--- EXERCISE REQUIREMENTS ---
The entries below are to be returned as written, with all pictures dropped.

(DATASET EXCERPTS Opens)

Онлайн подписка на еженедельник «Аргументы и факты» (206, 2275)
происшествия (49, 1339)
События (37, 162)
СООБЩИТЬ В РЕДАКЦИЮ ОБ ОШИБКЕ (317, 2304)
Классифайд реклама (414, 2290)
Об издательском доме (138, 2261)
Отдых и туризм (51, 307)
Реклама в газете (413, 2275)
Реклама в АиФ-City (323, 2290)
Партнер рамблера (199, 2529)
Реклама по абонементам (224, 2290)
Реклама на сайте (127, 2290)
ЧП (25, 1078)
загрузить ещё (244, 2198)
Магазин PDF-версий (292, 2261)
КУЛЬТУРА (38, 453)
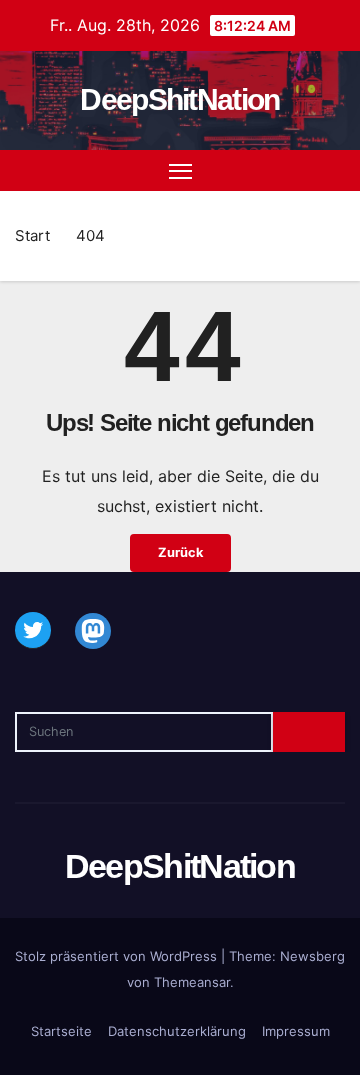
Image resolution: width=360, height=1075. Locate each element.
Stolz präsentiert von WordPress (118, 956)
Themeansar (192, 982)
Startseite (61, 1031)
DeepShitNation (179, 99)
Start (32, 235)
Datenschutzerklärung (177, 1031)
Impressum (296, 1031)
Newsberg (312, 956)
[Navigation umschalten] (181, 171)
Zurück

(DATASET EXCERPTS Closes)

--- SOLUTION BELOW ---
Онлайн подписка на еженедельник «Аргументы и факты» (206, 2275)
происшествия (49, 1339)
События (37, 162)
СООБЩИТЬ В РЕДАКЦИЮ ОБ ОШИБКЕ (317, 2304)
Классифайд реклама (414, 2290)
Об издательском доме (138, 2261)
Отдых и туризм (51, 307)
Реклама в газете (413, 2275)
Реклама в АиФ-City (323, 2290)
Партнер рамблера (199, 2529)
Реклама по абонементам (224, 2290)
Реклама на сайте (127, 2290)
ЧП (25, 1078)
загрузить ещё (244, 2198)
Магазин PDF-версий (292, 2261)
КУЛЬТУРА (38, 453)
Image resolution: width=360, height=1075. Locate each element.
Stolz präsentiert von WordPress (118, 956)
Themeansar (192, 982)
Startseite (61, 1031)
DeepShitNation (179, 99)
Start (32, 235)
Datenschutzerklärung (177, 1031)
Impressum (296, 1031)
Newsberg (312, 956)
[Navigation umschalten] (181, 171)
Zurück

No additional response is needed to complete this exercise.